Lead Quality Control Microbiologist
POSITION OBJECTIVE: Responsible for validation, performance, and review of all aspects of analytical testing and environmental monitoring that takes place in the Microbiology department. Will also provide direct support to Microbiology Supervision in all relevant types of investigations and personnel planning.
This position is based on site in our Dunkirk, New York facility. Remote work is not an option for this role.
Essential Job Functions/Responsibilities
- Design, perform, review, and approve microbiology testing product validations (sterility, endotoxin, Microbial Enumeration) and clean room qualifications.
- Scheduling/assistance in scheduling of department Analysts and Technicians.
- Improve process and sample flows in the laboratory for more efficient material and personnel movements.
- Perform, review, approve (and provide results or extension by due dates) for laboratory investigations (LIR), issue reviews (ISSUE), discrepancy investigations (DIR), environmental excursions (EE), out of specification reports (OOS), and corrective action-preventative action reports (CAPA) in a timely manner.
- Provides oversight for Microbiology department functions included but not limited to: Media Fill program, Environmental Surveillance Team, ID/Trending Program, Excursion Investigations, providing audit response information, Lab supply system, and Gowning Program.
- Performance (if needed), review, approval of Sterility
- Performance (if needed), review, approval of environmental monitoring of ISO5/ISO7/ISO8 manufacturing areas (viable air, viable surface, and non-viable particulate) as well as inspection for compliance.
- Support Media Fill Validations, Engineering Validations and Cleaning Validations.
- Perform (if needed), review, and approve of testing (Bioburden/TOC/Conductivity) of water samples from throughout the facility.
- Perform (if needed), review, and approve of raw Material/Prefiltration Bioburden sample testing.
- Perform (if needed), review, and approve media check in, growth promotion, equipment preparation, autoclaving, preparation of microbial ID samples and off testing of incubated microbial media and plates.
- Oversight of stocking/ordering lab supplies.
- Revision of microbiology/laboratory procedures.

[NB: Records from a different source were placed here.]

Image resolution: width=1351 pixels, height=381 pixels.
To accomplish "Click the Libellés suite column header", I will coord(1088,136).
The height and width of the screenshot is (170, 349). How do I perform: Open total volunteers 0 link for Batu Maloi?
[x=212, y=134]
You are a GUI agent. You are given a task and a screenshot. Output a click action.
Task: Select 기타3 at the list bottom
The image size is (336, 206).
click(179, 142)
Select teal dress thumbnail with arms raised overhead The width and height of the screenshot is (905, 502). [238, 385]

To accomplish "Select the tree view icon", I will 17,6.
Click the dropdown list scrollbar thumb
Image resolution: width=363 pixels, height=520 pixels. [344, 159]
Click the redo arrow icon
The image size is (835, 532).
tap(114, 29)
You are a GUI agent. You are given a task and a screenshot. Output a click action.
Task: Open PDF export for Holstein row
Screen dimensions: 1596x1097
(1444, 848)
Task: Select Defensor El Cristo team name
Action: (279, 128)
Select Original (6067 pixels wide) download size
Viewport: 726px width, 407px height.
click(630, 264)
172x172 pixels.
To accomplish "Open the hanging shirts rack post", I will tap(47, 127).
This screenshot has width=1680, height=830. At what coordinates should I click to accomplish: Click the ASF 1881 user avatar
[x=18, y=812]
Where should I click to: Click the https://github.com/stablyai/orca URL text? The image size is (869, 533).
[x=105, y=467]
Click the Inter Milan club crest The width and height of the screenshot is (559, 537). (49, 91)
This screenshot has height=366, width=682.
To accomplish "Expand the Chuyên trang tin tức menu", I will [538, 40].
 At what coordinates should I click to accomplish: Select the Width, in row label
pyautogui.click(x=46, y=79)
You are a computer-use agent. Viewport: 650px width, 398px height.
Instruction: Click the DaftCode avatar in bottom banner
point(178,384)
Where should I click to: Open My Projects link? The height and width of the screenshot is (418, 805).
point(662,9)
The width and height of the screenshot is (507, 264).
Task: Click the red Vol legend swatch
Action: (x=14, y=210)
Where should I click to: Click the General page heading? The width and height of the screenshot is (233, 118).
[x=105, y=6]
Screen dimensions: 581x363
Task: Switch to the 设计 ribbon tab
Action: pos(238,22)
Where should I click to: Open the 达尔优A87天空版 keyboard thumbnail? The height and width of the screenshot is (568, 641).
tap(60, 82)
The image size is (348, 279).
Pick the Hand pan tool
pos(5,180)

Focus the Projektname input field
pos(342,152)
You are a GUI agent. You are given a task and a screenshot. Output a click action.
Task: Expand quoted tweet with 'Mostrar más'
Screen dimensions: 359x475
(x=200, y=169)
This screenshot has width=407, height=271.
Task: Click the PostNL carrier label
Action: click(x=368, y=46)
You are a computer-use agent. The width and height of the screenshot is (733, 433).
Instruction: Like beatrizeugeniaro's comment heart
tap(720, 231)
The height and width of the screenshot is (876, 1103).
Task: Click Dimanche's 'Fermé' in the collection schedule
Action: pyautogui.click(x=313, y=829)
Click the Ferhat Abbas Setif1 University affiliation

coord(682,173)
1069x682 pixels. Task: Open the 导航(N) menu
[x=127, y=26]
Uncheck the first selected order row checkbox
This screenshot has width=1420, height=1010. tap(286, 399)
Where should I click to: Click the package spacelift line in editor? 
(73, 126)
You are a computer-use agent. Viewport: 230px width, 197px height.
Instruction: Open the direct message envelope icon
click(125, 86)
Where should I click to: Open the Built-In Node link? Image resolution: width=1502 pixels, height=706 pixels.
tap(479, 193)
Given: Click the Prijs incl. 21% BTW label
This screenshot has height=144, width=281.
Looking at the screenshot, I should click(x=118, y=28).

- Responsible for promoting and maintaining safe and healthy working conditions in his/her assigned work area; instructs and enforces compliance with established safe work practices and procedures; ensures assigned trainees receive appropriate training and information necessary to conduct their activities in a safe and healthy manner.
- May perform other duties as assigned.
Required Education & Experience
- Bachelor’s Degree in Microbiology/Biology or closely related field with a minimum of 4 years relevant experience working in a microbiology laboratory in an FDA regulated biopharmaceutical /medical device industry
- Masters Degree in Microbiology/Biology or closely related field with a minimum of 2 years relevant experience working in a microbiology laboratory in an FDA regulated biopharmaceutical /medical device industry
- Associates Degree in Microbiology/Biology or closely related field with a minimum of 5 years relevant experience working in a microbiology laboratory in an FDA regulated biopharmaceutical /medical device industry
- May consider candidates with a High School diploma (or equivalent) with a minimum of 7 years relevant experience working in a microbiology laboratory in an FDA regulated biopharmaceutical /medical device industry
Required Skills & Abilities:
- Must successfully complete training on aseptic gowning procedures and demonstrate the ability to aseptically gown upon completion. (required)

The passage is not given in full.